2      Bennett & Ors v Ebert Construction Limited (in receivership and liquidation), above n 1, at [105] and [106].

[19]      However, before I would consider that course, I would have to be satisfied that there is a sound basis for incurring those additional costs. For the reasons that I can shortly state, I believe that the Court has sufficient information now to determine whether or not the Receivers’ costs are appropriate.

Are the Receivers’ costs fair and reasonable?

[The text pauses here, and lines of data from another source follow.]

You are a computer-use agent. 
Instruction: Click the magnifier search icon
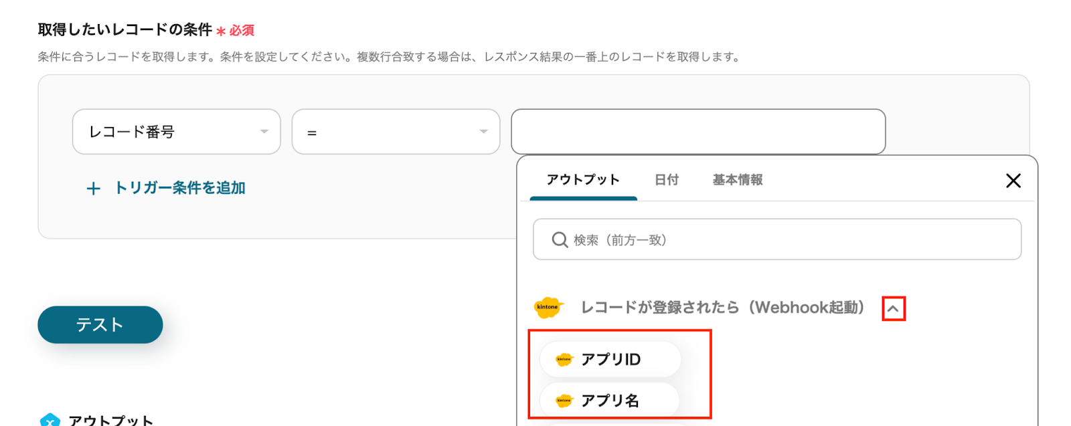pos(559,239)
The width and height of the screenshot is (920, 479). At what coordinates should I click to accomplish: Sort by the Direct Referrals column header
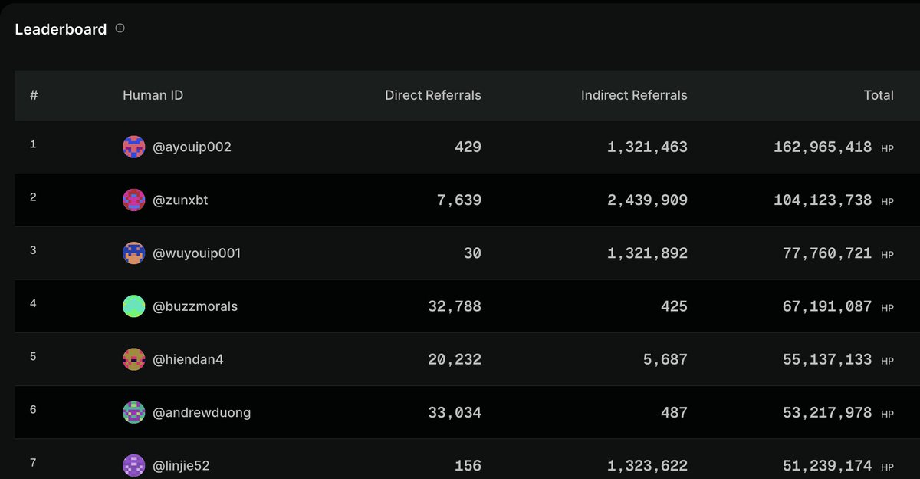tap(433, 95)
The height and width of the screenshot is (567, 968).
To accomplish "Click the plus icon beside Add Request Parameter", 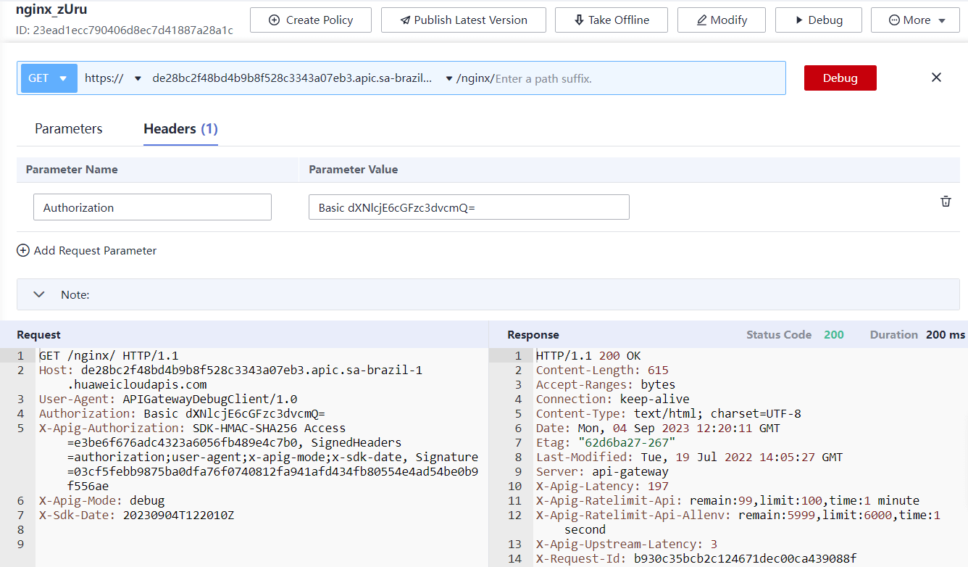I will 22,250.
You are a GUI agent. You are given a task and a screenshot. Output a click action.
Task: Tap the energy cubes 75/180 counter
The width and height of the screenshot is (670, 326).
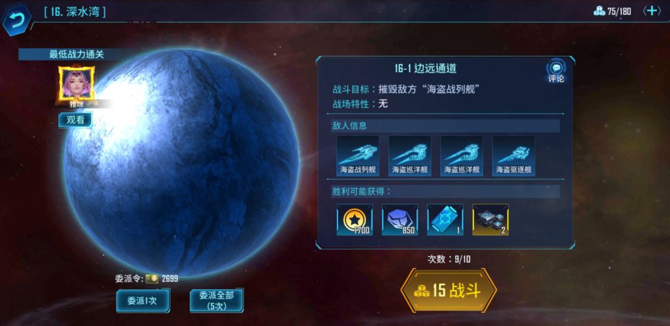pyautogui.click(x=612, y=11)
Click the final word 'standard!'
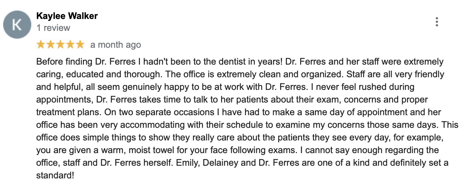Viewport: 471px width, 184px height. [x=55, y=175]
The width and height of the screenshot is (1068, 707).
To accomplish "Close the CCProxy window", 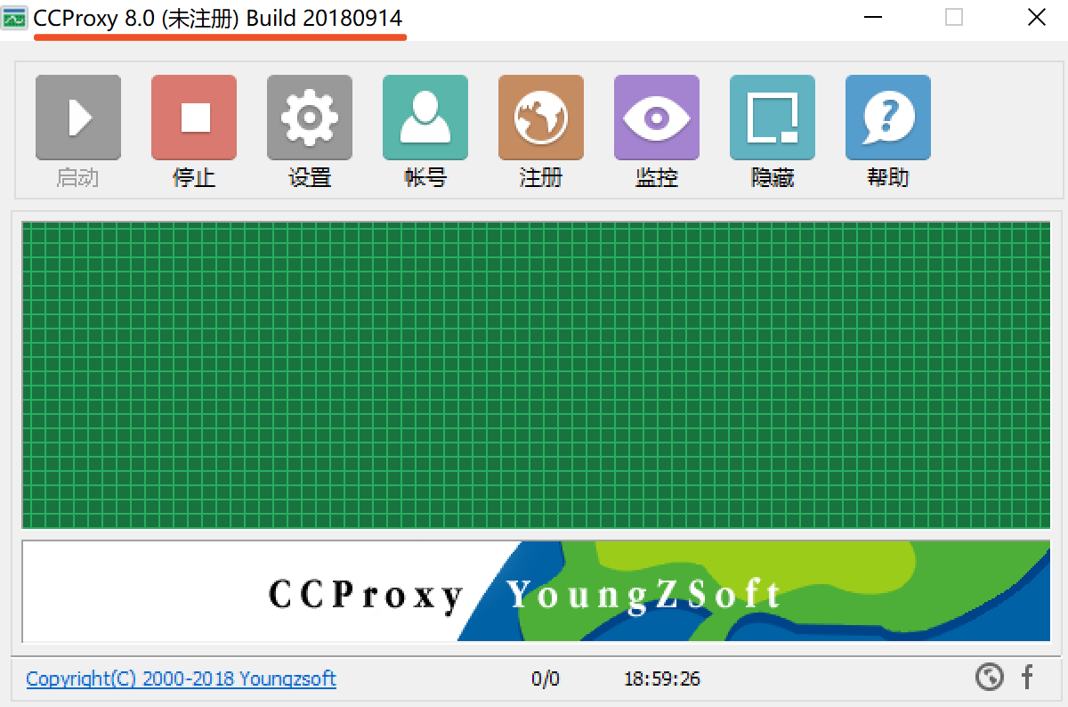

[20]      There is no doubt that the initial costs estimate of $150,000 was expressly predicated on the assumption that there would be no significant disputes as to claims to the Fund. It is clear from the Bennett affidavit that some 60 claims in respect of defects were received and had to be investigated. Most appear to have been rejected by the Receivers but six claims with remedial deductions of $30,253.98 were agreed by the Receivers. Of those six claims, four (for sums of $11,500, $2,645, $3,297.50 and $1,783.55 – all including GST) were ultimately agreed to by the relevant subcontractor.

[21]      Two further claims for defects, one for $9,647.93 and the other for $1,380 were notified to the subcontractors but, despite attempts of follow-up, the subcontractors made no response. That is why the Receivers seek directions that they be authorised to deduct from the payments to the six eligible contractors, the sums that they have calculated were appropriately deducted on the basis of defects.

[22]      In relation to the reasonableness of the Receivers’ fees generally, I note that the Receivers have adopted fees at the lower level of the Consented Rates.

[23]      The  Receivers  produced  three  six-monthly   reports   respectively   dated 28 January 2019, 22 July 2019 and 22 January 2020. These reports detail the work that the Receivers had undertaken over the relevant periods including the work on resolving defects claims. These reports are consistent with the contents of the Bennett affidavit and provide confirmation as to the work, including work in relation to defects claims that the Receivers were required to undertake.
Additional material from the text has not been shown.